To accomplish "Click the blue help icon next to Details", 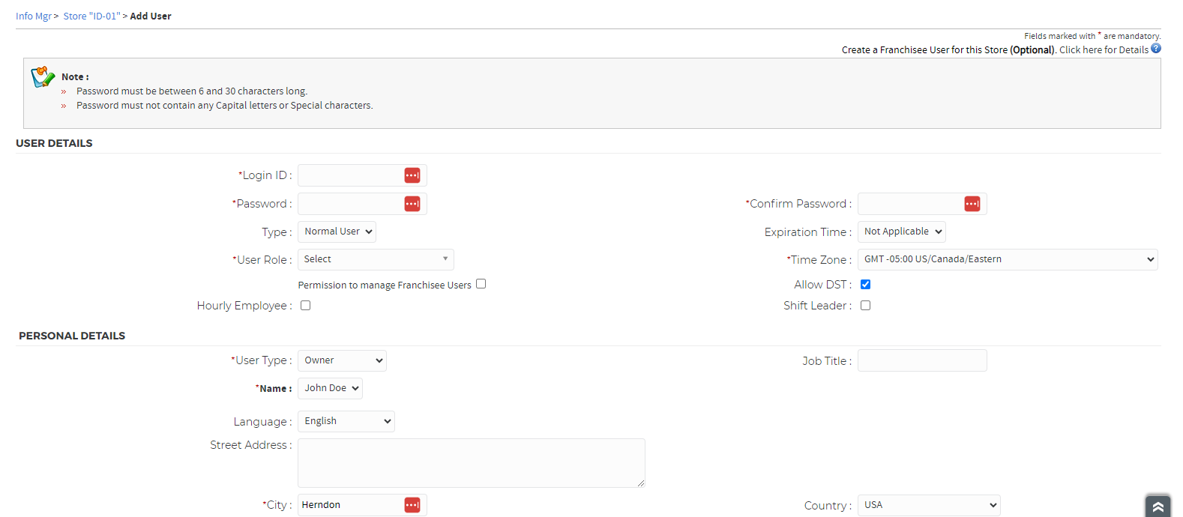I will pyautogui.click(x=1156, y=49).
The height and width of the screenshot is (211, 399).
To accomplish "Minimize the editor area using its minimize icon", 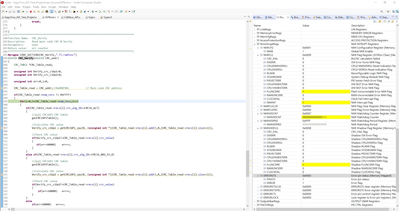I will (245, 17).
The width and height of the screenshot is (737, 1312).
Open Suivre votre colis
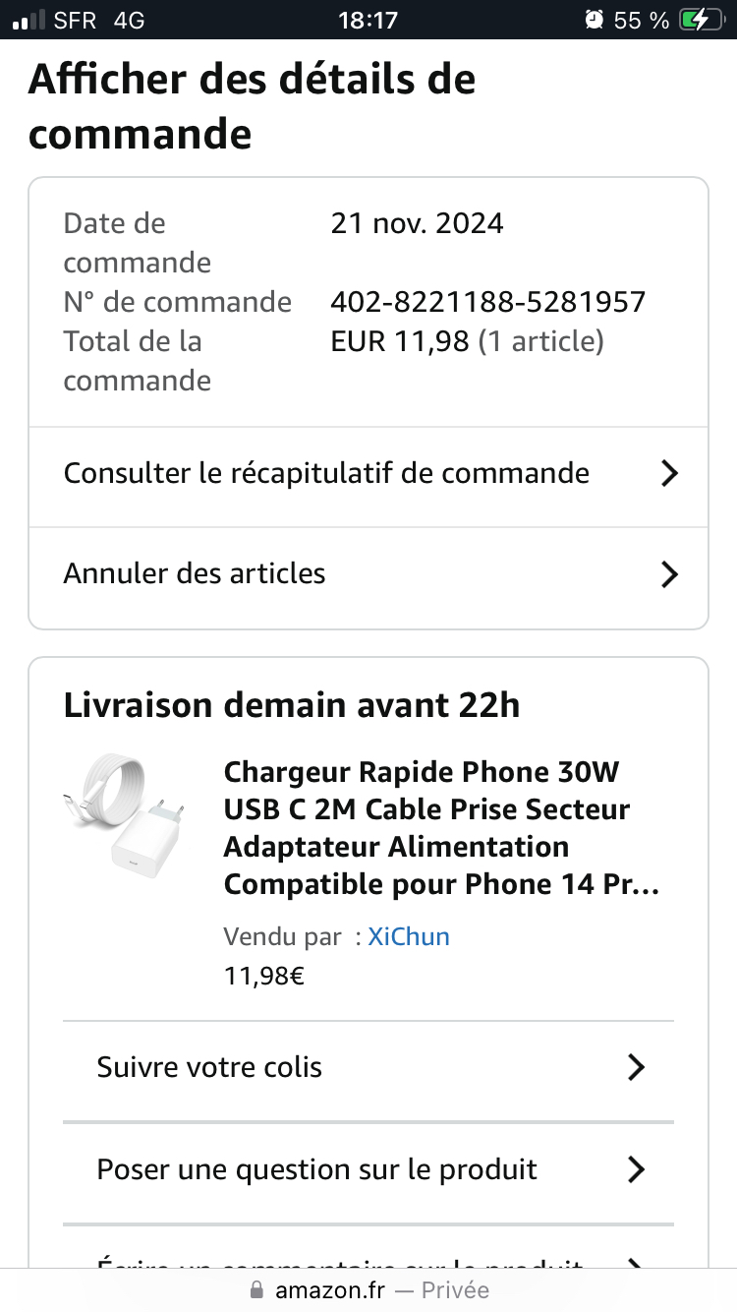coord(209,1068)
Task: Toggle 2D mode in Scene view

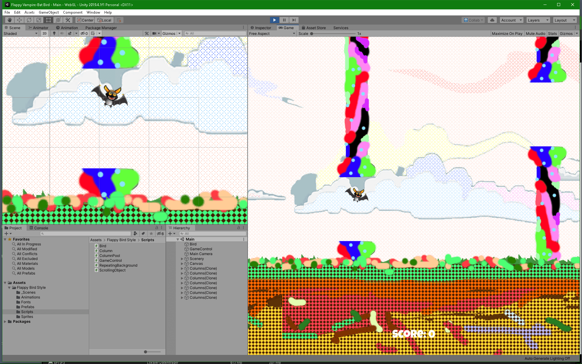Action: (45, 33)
++++++++++
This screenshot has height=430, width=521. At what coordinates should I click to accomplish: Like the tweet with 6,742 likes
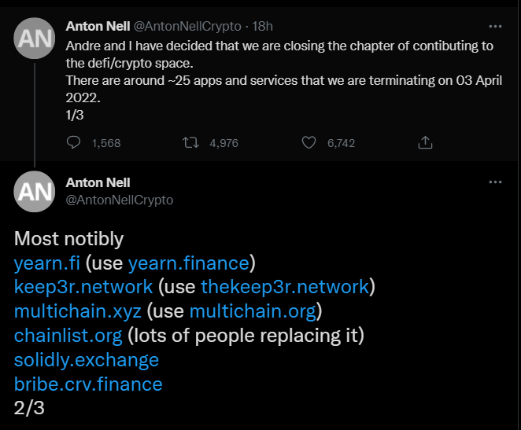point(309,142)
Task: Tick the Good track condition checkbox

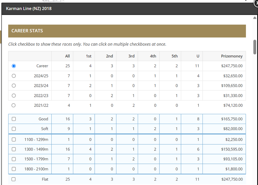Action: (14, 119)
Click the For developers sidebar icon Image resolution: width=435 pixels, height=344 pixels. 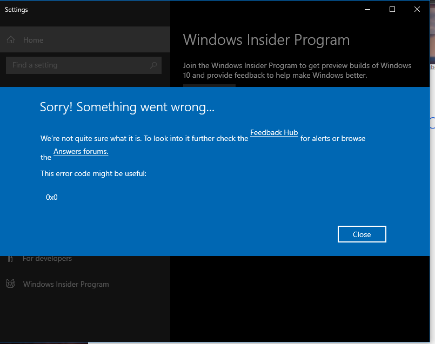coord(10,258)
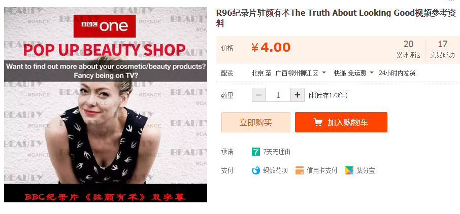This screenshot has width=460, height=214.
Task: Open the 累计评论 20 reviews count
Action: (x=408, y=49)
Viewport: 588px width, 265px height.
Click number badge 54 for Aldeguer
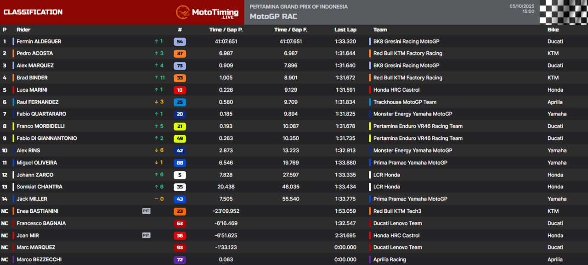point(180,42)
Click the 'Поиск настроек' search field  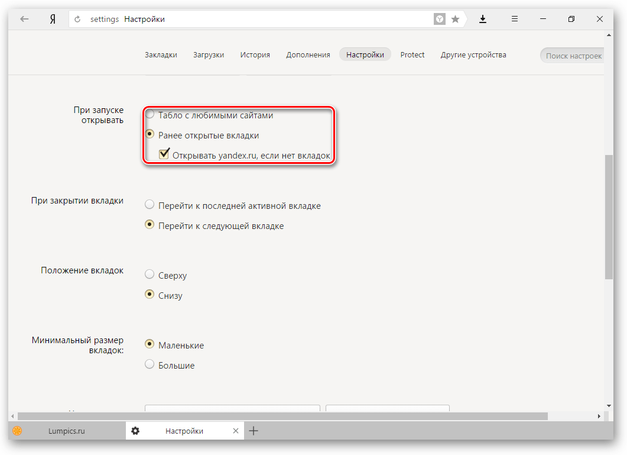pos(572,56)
++++++++++
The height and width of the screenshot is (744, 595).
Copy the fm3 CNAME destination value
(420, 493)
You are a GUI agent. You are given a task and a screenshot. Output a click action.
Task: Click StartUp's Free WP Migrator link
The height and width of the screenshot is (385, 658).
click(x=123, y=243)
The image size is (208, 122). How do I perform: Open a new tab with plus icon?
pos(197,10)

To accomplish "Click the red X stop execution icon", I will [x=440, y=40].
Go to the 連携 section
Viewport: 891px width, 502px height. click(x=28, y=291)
++++++++++
# [AIM]
Copy out everything from the line containing "The image size" down to the line containing "Viewport: 891px width, 502px", without changing anything.

# [TASK RESPONSE]
The image size is (208, 122). How do I perform: Open a new tab with plus icon?
pos(197,10)

To accomplish "Click the red X stop execution icon", I will [x=440, y=40].
Go to the 連携 section
Viewport: 891px width, 502px height. click(x=28, y=291)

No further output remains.